EXERCISE INSTRUCTIONS: Render each line of the entries below as a numbered list, leaving out any blank lines.

MATERIALS PROVIDED:
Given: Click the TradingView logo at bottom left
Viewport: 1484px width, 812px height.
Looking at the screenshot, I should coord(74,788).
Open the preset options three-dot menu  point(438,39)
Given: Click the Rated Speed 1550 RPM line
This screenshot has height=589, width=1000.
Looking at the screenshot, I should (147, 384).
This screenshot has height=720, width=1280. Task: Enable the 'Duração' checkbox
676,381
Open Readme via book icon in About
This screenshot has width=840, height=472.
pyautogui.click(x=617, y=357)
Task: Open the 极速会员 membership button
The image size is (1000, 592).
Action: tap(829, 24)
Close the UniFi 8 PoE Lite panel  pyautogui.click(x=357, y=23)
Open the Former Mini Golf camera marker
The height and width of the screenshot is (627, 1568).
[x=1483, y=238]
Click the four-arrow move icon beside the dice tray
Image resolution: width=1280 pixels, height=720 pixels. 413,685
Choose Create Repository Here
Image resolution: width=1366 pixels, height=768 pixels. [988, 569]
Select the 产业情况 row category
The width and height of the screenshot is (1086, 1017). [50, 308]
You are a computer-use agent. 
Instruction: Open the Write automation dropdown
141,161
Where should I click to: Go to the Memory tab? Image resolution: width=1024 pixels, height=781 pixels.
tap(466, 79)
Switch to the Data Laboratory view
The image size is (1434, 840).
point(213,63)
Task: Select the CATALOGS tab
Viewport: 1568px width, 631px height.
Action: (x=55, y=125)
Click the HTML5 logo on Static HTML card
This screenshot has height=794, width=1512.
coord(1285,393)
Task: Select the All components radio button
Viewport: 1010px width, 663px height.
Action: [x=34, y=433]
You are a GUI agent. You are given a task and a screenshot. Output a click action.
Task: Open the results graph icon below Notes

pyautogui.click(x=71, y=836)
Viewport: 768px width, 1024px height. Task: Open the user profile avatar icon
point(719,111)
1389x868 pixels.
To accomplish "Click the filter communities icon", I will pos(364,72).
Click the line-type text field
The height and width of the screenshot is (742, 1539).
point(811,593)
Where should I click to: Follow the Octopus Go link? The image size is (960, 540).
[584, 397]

SOLUTION FOR THIS EXERCISE:
1. Given: Click the TradingView logo at bottom left
2. Viewport: 1484px width, 812px height.
3. Looking at the screenshot, I should coord(74,788).
4. Open the preset options three-dot menu  point(438,39)
5. Given: Click the Rated Speed 1550 RPM line
6. This screenshot has height=589, width=1000.
7. Looking at the screenshot, I should (147, 384).
8. This screenshot has height=720, width=1280. Task: Enable the 'Duração' checkbox
9. 676,381
10. Open Readme via book icon in About
11. This screenshot has width=840, height=472.
12. pyautogui.click(x=617, y=357)
13. Task: Open the 极速会员 membership button
14. The image size is (1000, 592).
15. Action: tap(829, 24)
16. Close the UniFi 8 PoE Lite panel  pyautogui.click(x=357, y=23)
17. Open the Former Mini Golf camera marker
18. The height and width of the screenshot is (627, 1568).
19. [x=1483, y=238]
20. Click the four-arrow move icon beside the dice tray
21. Image resolution: width=1280 pixels, height=720 pixels. 413,685
22. Choose Create Repository Here
23. Image resolution: width=1366 pixels, height=768 pixels. [988, 569]
24. Select the 产业情况 row category
25. The width and height of the screenshot is (1086, 1017). [50, 308]
26. You are a computer-use agent. 
27. Instruction: Open the Write automation dropdown
28. 141,161
29. Where should I click to: Go to the Memory tab? Image resolution: width=1024 pixels, height=781 pixels.
30. tap(466, 79)
31. Switch to the Data Laboratory view
32. The image size is (1434, 840).
33. point(213,63)
34. Task: Select the CATALOGS tab
35. Viewport: 1568px width, 631px height.
36. Action: (x=55, y=125)
37. Click the HTML5 logo on Static HTML card
38. This screenshot has height=794, width=1512.
39. coord(1285,393)
40. Task: Select the All components radio button
41. Viewport: 1010px width, 663px height.
42. Action: [x=34, y=433]
43. You are a GUI agent. You are given a task and a screenshot. Output a click action.
44. Task: Open the results graph icon below Notes
45. pyautogui.click(x=71, y=836)
46. Viewport: 768px width, 1024px height. Task: Open the user profile avatar icon
47. point(719,111)
48. 1389x868 pixels.
49. To accomplish "Click the filter communities icon", I will pos(364,72).
50. Click the line-type text field
51. The height and width of the screenshot is (742, 1539).
52. point(811,593)
53. Where should I click to: Follow the Octopus Go link? The image size is (960, 540).
54. [584, 397]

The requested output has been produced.